The ECSC ASSURE division provides a wide range of consultancy and testing services to support your information and cyber security development, certification and ongoing management.
We offer a wide range of security testing services, including:
- Annual external and/or internal penetration testing
- Specific application penetration testing
- Code auditing
- Social engineering testing
If you aren't already certified, then our consultants prepare you for your UKAS/ANAB accredited certification body assessment. If you are already certified, or following a successful certification project, we can help you manage and maintain your Information Security Management System.
Cyber Essentials is a cyber security standard introduced by the UK government that aims to provide organisations of all sizes with basic, cost-effective protection against the most common Internet-based threats.
ECSC is a Certifying Body for the Cyber Essentials programme; this means we can conduct your assessment, report the outcome to the Accreditation Body (CREST), and ultimately, issue the certificate when you pass.
Cyber Security Review
ECSC's Cyber Security Review is designed to assess the key aspects of your IT security related infrastructure, processes and technical management capabilities, and balance these against the cyber threats that are most relevant to your business.
An ECSC Cyber Security review utilised three essential components, all unique to ECSC:
- ECSC Cyber Security Priorities - areas of IT security protection that DIRECTLY impact on your risks of a serious cyber security breach.
- ECSC Cyber Security Matrix - a scoring tool covering your current capability and the risks that your organisation faces.
- ECSC Cyber Security Quadrant - an Executive level reporting system that gives management a clear picture of your current position and enables resource decisions.

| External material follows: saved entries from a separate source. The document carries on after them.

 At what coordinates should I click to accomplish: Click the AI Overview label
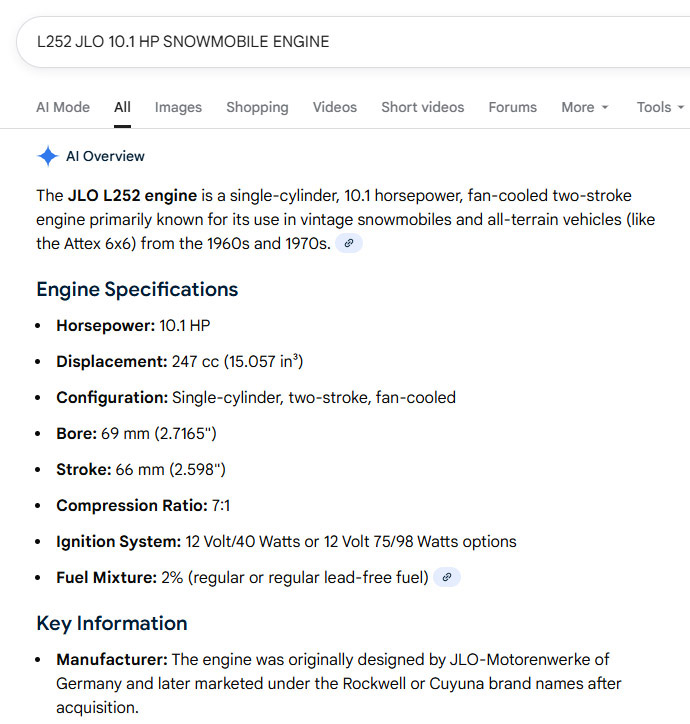click(x=105, y=156)
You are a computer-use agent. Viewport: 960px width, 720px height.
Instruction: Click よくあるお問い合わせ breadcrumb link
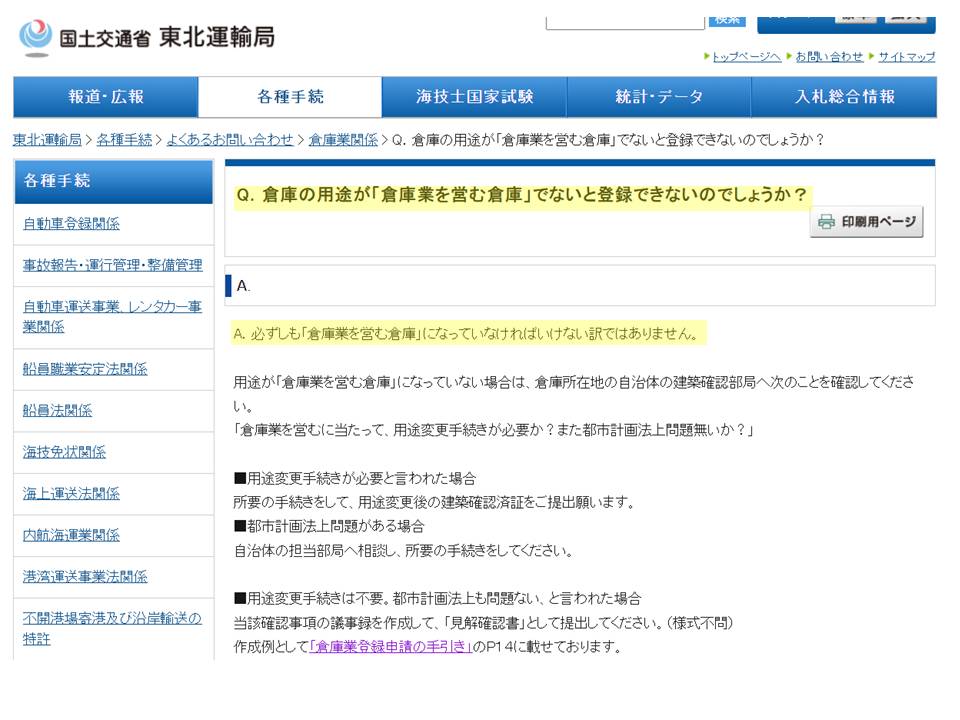230,139
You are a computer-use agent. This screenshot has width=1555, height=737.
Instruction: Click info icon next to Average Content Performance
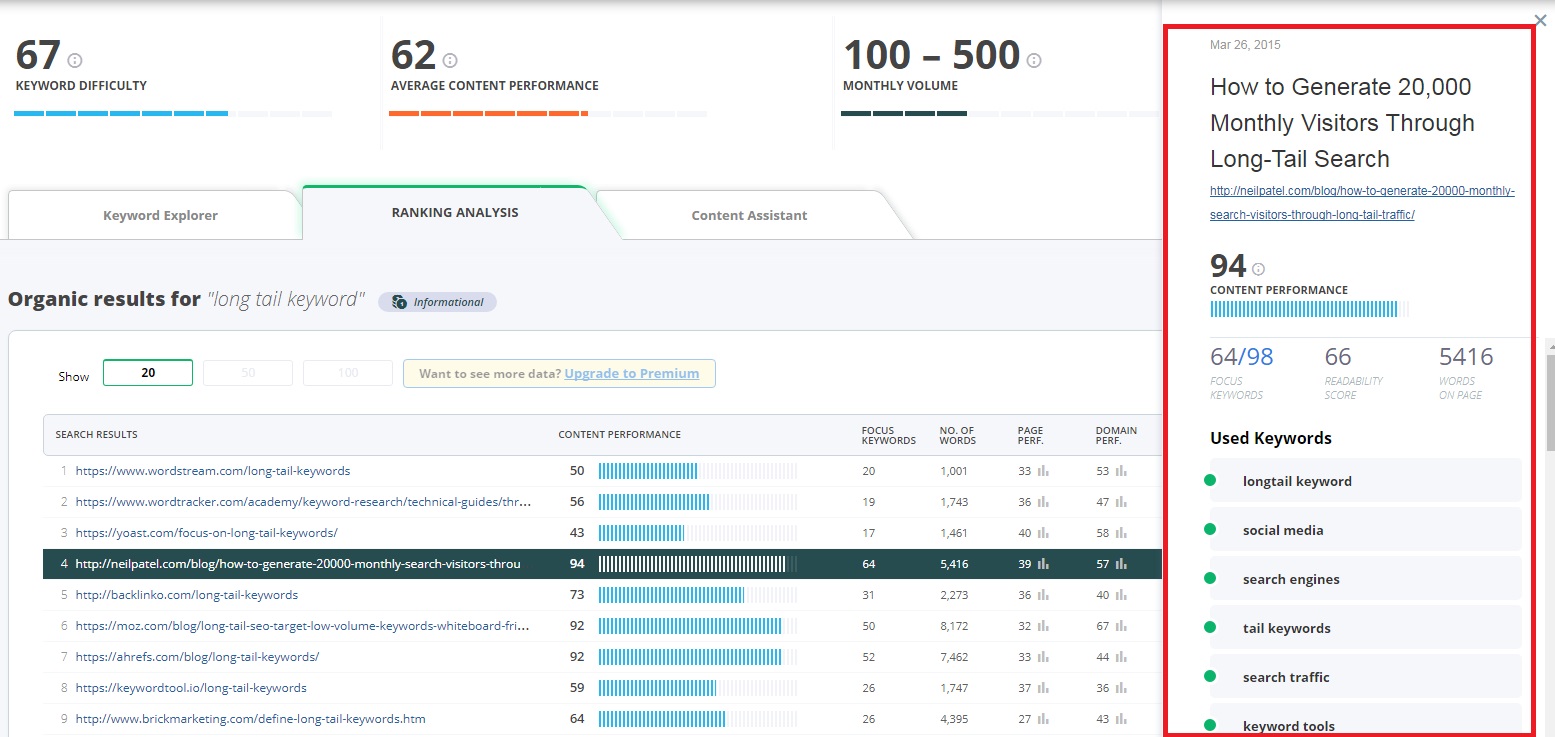pyautogui.click(x=450, y=61)
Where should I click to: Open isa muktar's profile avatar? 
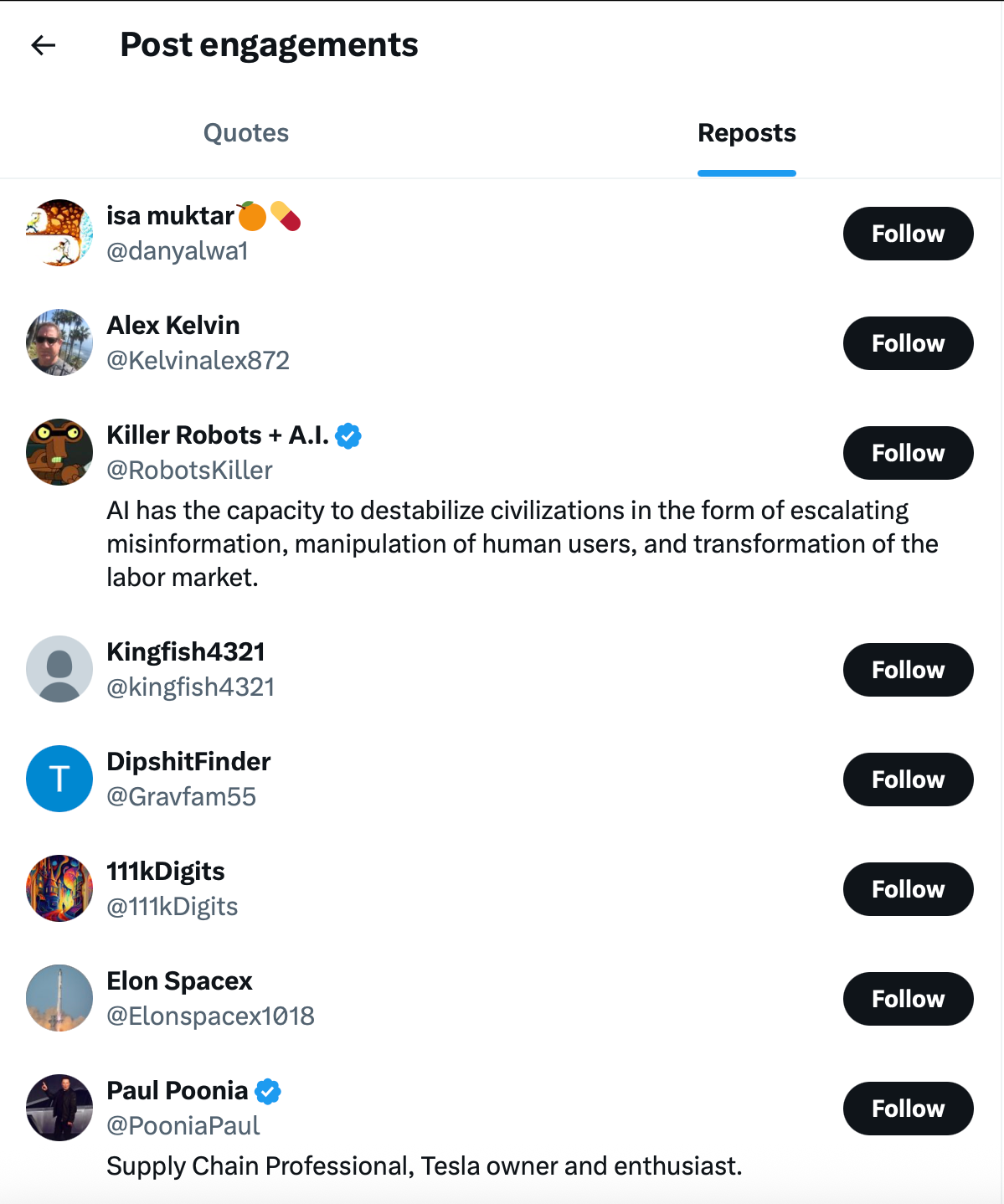[x=59, y=233]
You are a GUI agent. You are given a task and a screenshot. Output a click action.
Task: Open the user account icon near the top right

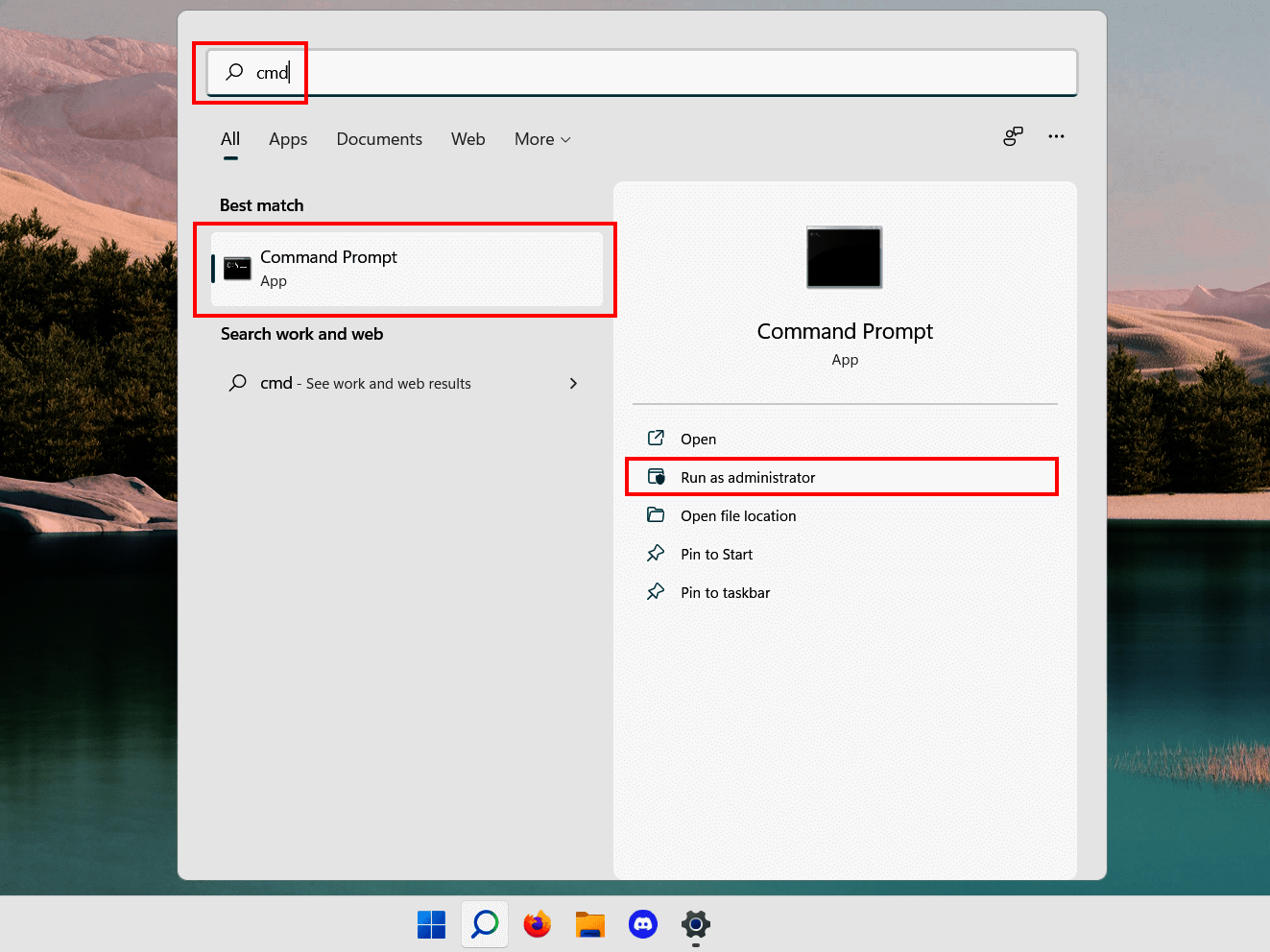pos(1013,136)
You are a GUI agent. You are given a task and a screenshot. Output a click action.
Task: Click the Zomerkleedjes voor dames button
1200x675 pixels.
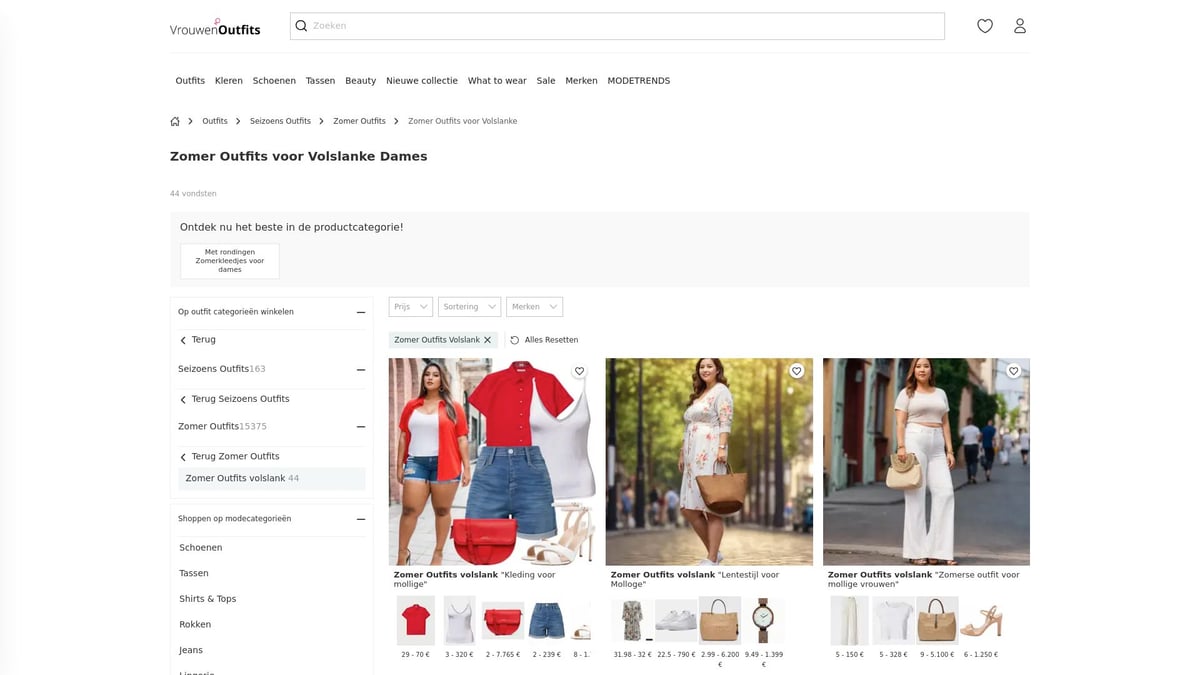[229, 260]
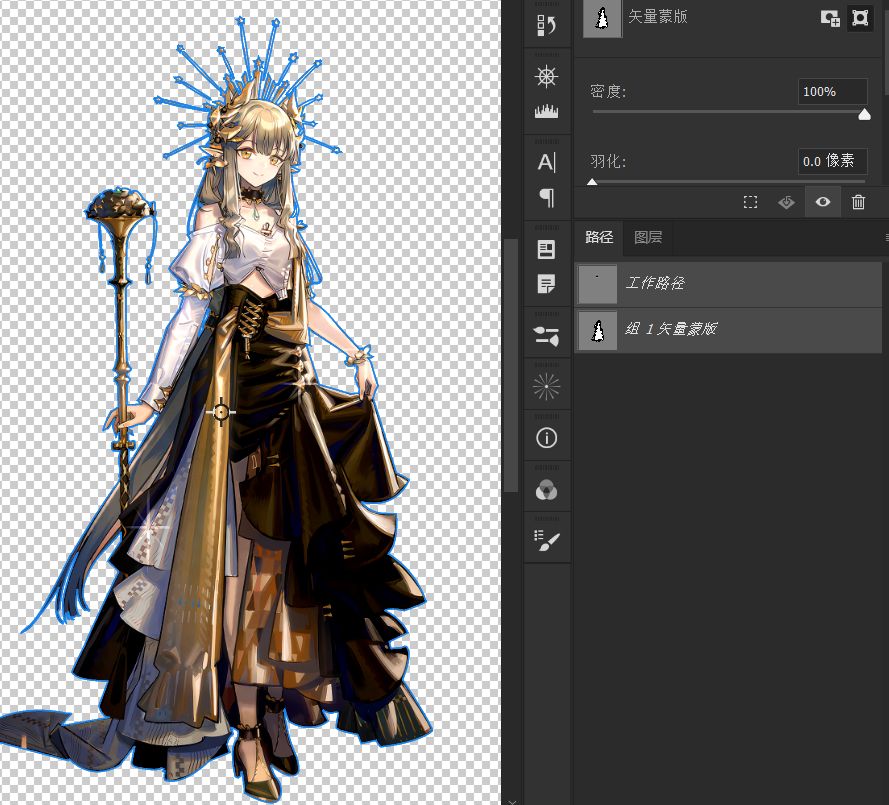Viewport: 889px width, 805px height.
Task: Click the add pixel mask icon
Action: (830, 18)
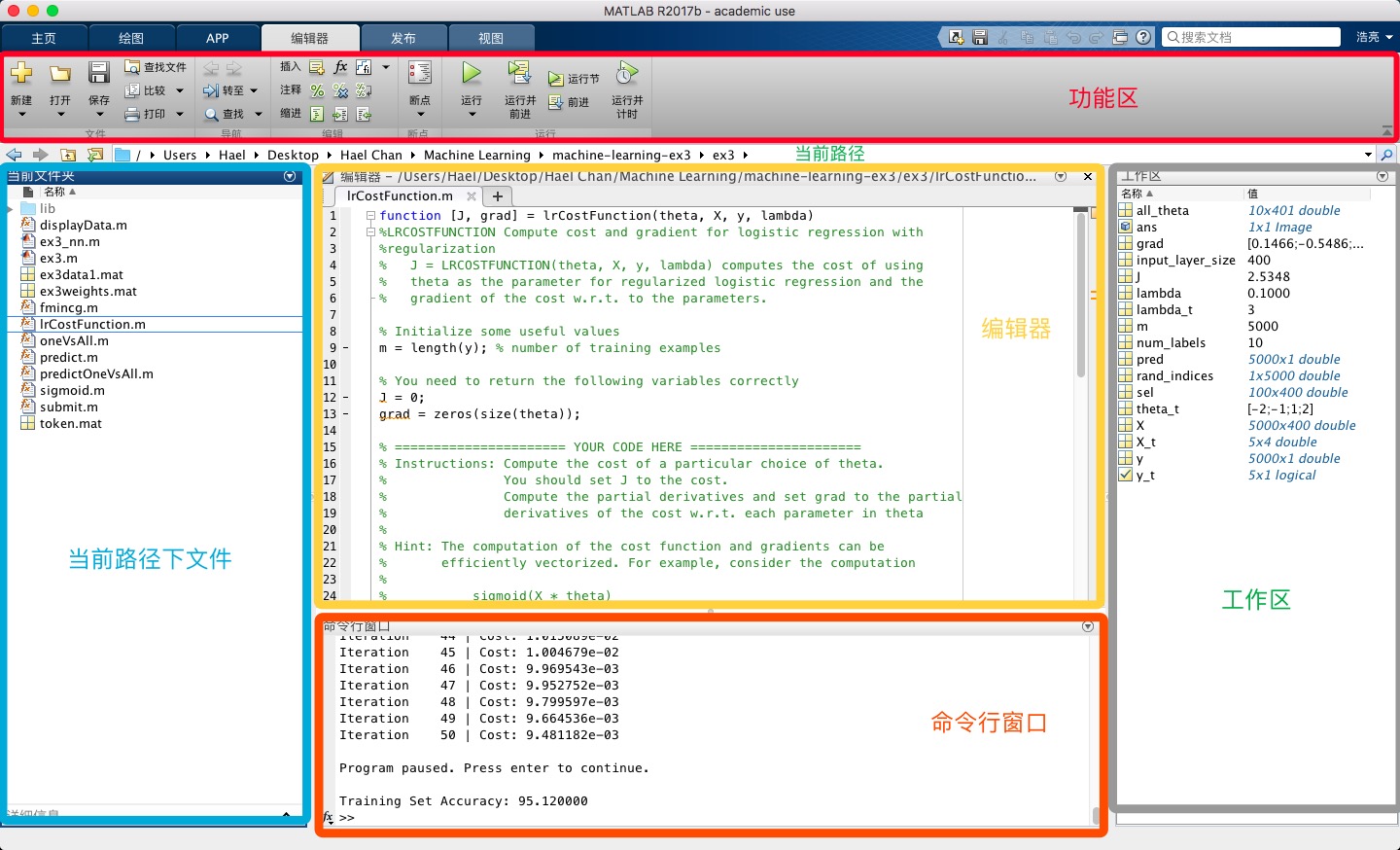Toggle breakpoint dash at line 9
This screenshot has height=850, width=1400.
click(x=345, y=348)
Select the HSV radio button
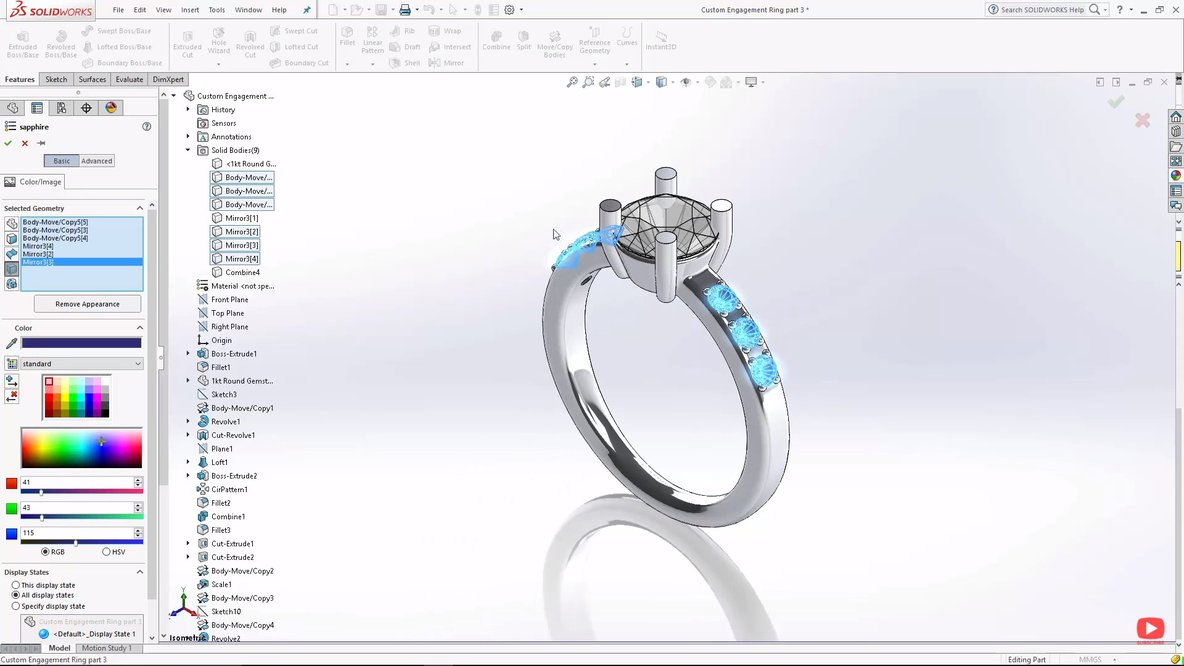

As Qualified Security Assessors (QSAs), our role is to:
- Help you understand your Payment Card Industry Data Security Standard (PCI DSS) compliance obligations and options
- Support you through a development programmed to deploy compliant systems (and remove others from scope)
- Assess you against the standard, either as a Merchant reporting to your bank, or as a Service Provider.
We also support clients to compliance following a breach of card data.